* KUTIPAN SUMBER
________________________________________

Dalam rangka memperingati Hari Peringatan Transgender, Arus Pelangi bersama Sanggar Swara dan Transmen Indonesia mengadakan acara nonton bersama film dokumenter karya Anggun Pradesha yang berjudul Emak dari Jambi. Acara ini diadakan pada Senin kemarin (23/11) melalui platform Zoom dan dimulai pada pukul 18:30. Dalam acara ini, dihadirkan pula Anggun Pradesha yang merupakan tokoh utama dalam film dokumenter tersebut.
Film ini menampilkan cerita Anggun, seorang transpuan di Jakarta yang dipertemukan oleh ibunya, Kurtini dari Jambi. Kurtini yang sangat merindukan anaknya itu berangkat dari Jambi menuju Jakarta untuk menemui Anggun. Walaupun senang dapat bertemu dengan anaknya, Kurtini sedikit terkejut dengan kondisi Anggun di Jakarta. Hal ini karena ia khawatir dengan nasib Anggun, lantaran transpuan di daerahnya sering dipersekusi. “Hati Ibu setengah senang, setengah sedih,” kata Kurtini.

________________________________________

Baris tentang letak item
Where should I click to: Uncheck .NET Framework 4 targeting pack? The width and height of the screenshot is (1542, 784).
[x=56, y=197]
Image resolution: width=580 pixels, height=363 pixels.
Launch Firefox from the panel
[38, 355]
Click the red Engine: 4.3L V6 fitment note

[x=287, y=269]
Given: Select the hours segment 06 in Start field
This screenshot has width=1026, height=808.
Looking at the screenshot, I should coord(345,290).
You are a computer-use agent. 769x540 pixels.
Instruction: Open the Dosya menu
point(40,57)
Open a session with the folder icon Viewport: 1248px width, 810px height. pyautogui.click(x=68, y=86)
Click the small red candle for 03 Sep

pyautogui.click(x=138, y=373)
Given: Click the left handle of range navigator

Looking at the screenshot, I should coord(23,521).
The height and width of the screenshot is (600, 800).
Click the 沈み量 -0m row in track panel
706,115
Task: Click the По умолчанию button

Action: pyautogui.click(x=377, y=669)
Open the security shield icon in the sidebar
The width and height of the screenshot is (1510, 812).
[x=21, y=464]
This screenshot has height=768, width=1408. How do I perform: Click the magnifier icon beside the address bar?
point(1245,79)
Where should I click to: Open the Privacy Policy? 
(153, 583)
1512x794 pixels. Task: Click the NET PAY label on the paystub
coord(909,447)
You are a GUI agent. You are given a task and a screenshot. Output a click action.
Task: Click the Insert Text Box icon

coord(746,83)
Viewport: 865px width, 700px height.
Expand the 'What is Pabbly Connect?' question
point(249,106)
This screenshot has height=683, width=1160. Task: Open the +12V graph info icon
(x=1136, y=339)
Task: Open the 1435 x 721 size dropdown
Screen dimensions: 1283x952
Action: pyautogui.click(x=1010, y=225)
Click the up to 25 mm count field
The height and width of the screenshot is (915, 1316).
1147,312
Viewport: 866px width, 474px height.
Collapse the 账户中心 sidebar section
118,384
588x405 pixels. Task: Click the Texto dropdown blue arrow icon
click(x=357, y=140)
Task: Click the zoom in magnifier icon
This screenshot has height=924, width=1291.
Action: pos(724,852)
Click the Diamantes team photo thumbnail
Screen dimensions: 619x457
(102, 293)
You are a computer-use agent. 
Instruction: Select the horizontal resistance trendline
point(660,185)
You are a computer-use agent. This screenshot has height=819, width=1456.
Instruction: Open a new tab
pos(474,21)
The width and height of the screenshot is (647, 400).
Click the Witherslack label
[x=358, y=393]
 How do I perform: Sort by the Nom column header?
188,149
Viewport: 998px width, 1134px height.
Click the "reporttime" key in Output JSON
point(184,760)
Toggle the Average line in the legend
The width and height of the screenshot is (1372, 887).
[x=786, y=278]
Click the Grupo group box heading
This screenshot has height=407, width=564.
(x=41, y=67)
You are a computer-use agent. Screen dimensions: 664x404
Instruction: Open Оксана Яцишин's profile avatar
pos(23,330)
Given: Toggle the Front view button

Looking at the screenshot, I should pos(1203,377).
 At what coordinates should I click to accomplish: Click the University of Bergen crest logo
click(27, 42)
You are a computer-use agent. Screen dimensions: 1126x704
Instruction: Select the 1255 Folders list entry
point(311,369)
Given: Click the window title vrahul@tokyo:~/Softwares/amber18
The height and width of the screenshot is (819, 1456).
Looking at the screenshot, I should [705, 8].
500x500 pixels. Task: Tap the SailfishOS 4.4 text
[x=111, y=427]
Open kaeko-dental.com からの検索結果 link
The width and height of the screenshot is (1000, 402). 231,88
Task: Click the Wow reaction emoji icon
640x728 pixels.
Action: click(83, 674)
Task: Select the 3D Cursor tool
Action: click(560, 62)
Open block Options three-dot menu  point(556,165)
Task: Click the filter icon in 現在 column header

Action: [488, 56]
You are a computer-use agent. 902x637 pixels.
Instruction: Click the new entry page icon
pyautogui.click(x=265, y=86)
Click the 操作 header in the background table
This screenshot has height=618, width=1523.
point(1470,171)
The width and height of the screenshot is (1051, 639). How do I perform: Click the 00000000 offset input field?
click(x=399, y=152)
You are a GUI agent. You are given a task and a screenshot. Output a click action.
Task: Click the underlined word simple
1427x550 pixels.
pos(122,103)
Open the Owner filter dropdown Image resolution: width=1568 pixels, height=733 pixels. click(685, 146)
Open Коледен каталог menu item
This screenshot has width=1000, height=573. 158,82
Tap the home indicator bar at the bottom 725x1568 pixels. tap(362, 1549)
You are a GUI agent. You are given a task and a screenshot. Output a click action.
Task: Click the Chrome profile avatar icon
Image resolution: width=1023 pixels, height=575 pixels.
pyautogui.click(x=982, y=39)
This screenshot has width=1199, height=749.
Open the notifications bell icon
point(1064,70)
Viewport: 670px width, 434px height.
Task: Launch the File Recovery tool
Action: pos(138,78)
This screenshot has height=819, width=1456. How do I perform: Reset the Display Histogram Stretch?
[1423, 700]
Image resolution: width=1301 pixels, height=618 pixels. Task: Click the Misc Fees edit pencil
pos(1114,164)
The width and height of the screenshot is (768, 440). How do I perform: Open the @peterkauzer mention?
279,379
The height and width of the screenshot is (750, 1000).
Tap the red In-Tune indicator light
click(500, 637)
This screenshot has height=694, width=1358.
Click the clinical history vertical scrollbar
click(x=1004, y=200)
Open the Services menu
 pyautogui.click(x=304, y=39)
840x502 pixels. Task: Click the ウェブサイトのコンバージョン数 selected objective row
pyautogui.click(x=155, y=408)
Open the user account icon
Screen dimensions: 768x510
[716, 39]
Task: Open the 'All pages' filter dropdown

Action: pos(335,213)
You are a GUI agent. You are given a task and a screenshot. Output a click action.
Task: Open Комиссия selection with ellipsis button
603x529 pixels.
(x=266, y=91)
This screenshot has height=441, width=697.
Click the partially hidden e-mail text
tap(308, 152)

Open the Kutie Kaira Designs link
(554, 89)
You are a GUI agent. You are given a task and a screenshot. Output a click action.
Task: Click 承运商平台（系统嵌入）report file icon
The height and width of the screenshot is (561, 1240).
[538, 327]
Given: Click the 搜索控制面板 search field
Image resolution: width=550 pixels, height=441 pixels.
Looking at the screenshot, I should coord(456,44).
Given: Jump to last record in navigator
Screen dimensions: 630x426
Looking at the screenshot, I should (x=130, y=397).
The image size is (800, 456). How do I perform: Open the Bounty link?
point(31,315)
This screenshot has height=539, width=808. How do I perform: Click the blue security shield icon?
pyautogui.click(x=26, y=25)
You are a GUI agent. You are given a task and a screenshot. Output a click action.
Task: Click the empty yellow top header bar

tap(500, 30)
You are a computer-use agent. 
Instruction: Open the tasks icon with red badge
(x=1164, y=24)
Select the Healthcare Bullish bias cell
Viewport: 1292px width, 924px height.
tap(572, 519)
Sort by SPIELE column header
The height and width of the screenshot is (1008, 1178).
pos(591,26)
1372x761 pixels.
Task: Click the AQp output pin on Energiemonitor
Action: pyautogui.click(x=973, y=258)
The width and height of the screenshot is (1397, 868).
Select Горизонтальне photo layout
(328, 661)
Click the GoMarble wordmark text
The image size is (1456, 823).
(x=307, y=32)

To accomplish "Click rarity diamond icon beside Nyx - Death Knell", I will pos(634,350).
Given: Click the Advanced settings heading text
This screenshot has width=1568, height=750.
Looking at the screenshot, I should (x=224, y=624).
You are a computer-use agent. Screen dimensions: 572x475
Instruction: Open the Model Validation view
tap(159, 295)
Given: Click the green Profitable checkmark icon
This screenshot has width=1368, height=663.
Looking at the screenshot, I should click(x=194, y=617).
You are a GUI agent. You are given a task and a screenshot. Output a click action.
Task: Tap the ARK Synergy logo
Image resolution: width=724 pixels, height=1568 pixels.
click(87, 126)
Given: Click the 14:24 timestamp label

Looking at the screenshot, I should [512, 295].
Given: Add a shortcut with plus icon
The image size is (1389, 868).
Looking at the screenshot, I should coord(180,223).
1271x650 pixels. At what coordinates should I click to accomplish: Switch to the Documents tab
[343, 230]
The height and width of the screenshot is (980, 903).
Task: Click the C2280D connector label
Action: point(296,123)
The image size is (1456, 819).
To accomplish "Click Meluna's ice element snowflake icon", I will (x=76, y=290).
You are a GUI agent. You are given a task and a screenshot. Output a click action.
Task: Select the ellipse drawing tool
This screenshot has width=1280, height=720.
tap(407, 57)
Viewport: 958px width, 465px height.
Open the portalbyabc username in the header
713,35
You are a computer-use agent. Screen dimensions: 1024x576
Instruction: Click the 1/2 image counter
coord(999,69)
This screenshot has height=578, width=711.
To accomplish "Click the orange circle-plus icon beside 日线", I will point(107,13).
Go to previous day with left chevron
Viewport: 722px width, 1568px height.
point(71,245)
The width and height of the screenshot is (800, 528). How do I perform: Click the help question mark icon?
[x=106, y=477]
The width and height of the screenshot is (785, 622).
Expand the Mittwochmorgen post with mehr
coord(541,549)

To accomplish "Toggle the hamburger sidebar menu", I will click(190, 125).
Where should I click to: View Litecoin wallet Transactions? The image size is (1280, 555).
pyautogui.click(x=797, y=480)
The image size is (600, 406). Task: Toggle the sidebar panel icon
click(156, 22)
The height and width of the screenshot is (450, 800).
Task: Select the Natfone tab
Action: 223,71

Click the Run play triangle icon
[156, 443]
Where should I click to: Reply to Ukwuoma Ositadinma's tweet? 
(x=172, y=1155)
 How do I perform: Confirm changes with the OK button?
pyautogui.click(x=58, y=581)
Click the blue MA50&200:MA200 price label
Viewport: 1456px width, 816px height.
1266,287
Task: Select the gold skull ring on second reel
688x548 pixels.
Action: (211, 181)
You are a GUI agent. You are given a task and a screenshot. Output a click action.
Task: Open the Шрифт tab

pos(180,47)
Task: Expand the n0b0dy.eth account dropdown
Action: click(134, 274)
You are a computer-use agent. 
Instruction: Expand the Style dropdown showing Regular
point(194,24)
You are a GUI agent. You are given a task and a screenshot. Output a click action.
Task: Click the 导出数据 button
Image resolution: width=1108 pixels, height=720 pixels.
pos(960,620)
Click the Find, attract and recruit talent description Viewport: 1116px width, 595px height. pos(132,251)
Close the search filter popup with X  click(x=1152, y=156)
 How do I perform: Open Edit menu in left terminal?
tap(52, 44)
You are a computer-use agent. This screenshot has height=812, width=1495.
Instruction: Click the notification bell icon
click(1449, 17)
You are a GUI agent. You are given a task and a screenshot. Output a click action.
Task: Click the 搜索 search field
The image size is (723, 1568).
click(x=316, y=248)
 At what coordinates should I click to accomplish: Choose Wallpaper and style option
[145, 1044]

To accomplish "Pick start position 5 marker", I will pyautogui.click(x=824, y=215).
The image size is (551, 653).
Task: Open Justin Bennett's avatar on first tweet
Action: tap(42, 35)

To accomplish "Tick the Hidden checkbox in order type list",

________________________________________

* TUGAS 1
Menurut teks tentang pemutaran film Emak dari Jambi, pukul berapa acara nonton bersama itu dimulai?
* TUGAS 2
Berdasarkan teks tentang film Emak dari Jambi, jelaskan mengapa Kurtini khawatir dengan nasib Anggun.
* TUGAS 3
Sambung teks tentang film Emak dari Jambi, mulai setelah kalimat terakhirnya.

* JAWABAN TERTULIS 1
Pukul 18:30.

* JAWABAN TERTULIS 2
Kurtini khawatir karena transpuan di daerahnya sering dipersekusi. Karena itu ia sedikit terkejut melihat kondisi Anggun di Jakarta, meskipun senang dapat bertemu dengannya.

* JAWABAN TERTULIS 3
Selama berada di Jakarta, Kurtini diajak oleh Anggun berkeliling kota. Anggun menceritakan aktivitasnya selama di Jakarta, mulai dari pekerjaannya sebagai sekretaris, berbelanja, hingga mengikuti car free day di Bundaran HI. Anggun juga menunjukkan kepada Kurtini bagaimana ia mempercantik tubuhnya dengan menjalani injeksi atau suntikan silikon.
Kurtini sempat menemui teman kecilnya, Wati, untuk mengobrol bercerita mengenai kondisi anaknya yang menjadi transgender. Saat bercerita, Kurtini menyampaikan kesedihannya lantaran sang suami menolak keadaan anaknya menjadi transpuan. Di sisi lain, Kurtini juga tidak bisa menghentikan langkah Anggun untuk menjadi perempuan. Sebagai teman, Wati memberi Kurtini dukungan untuk menerima kondisi anaknya.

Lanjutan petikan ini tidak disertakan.